-- RECORDED INFORMATION follows --

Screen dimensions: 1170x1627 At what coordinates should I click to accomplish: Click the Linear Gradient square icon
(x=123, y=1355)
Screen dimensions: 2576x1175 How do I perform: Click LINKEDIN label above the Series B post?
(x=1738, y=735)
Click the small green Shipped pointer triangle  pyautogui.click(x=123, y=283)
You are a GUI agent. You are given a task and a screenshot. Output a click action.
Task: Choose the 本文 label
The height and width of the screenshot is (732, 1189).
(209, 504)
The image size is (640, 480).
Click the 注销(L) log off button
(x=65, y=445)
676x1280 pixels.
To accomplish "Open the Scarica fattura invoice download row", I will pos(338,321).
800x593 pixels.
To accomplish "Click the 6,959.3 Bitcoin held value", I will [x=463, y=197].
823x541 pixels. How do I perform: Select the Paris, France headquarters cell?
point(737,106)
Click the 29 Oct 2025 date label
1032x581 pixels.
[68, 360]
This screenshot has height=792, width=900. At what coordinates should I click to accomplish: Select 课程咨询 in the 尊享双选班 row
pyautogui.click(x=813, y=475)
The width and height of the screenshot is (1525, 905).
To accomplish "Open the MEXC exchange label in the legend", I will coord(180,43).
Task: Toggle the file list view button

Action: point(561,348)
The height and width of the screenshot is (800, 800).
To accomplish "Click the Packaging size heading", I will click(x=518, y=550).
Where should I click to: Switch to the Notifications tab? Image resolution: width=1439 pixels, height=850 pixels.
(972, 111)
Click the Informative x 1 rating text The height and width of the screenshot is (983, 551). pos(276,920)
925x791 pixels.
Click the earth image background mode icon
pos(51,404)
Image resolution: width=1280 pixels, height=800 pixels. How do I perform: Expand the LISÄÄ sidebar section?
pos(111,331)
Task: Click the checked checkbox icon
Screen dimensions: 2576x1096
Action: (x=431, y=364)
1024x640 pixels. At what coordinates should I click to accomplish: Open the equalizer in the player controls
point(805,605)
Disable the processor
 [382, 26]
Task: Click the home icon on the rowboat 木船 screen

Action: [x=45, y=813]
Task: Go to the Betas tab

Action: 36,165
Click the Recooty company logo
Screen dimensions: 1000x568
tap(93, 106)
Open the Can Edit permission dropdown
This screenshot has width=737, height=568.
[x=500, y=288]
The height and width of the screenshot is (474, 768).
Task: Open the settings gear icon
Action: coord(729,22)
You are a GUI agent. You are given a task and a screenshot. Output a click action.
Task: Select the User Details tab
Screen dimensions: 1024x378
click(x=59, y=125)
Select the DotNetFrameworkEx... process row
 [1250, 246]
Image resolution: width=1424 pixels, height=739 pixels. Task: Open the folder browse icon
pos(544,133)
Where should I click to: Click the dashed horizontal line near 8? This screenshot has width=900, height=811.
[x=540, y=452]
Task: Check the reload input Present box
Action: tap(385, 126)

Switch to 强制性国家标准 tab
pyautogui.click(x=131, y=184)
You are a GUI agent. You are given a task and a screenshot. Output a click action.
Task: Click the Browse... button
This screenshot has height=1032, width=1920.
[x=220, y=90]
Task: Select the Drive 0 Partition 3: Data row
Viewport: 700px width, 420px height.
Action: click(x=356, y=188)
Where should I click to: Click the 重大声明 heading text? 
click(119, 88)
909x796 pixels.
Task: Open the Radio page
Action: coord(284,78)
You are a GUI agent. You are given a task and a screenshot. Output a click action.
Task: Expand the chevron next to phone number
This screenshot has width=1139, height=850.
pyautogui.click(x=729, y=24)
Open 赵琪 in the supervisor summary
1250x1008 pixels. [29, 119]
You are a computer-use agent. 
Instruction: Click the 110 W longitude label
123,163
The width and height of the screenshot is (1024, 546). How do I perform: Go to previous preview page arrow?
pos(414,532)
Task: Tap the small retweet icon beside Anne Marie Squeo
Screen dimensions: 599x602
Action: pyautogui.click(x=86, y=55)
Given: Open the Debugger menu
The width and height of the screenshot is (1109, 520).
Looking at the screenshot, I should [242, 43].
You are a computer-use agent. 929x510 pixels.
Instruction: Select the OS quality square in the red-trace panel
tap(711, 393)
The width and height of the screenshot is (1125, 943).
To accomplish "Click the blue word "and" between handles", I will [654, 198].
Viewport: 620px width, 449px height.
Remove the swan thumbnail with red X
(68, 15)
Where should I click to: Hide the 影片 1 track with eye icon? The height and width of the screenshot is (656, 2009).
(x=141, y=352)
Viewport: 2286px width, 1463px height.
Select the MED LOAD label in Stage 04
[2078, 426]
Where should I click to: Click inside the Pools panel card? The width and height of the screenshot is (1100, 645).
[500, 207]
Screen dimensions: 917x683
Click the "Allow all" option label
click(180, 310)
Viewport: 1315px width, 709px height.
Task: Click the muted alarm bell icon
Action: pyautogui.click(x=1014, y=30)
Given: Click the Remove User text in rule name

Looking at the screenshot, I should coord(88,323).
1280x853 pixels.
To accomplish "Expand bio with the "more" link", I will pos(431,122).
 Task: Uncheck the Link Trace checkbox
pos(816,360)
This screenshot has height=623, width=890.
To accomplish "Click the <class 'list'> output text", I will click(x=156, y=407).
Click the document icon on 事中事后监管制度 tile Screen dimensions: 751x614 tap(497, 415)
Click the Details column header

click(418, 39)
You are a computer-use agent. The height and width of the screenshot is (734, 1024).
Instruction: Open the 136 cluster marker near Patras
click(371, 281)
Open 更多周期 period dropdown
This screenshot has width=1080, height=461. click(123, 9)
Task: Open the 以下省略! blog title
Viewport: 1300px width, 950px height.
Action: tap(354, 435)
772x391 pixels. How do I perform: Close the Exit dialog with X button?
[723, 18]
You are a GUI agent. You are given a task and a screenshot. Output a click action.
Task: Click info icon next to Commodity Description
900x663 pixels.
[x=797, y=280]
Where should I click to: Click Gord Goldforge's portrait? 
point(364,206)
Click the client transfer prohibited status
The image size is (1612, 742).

-- RECORDED INFORMATION concluded --

# TASK GOAL:
Would you print, exactly as written, every line above from the one holding "Task: Choose the 本文 label" through the one holding "676x1280 pixels.", with both included and no other lines?

# TASK RESULT:
Task: Choose the 本文 label
The height and width of the screenshot is (732, 1189).
(209, 504)
The image size is (640, 480).
Click the 注销(L) log off button
(x=65, y=445)
676x1280 pixels.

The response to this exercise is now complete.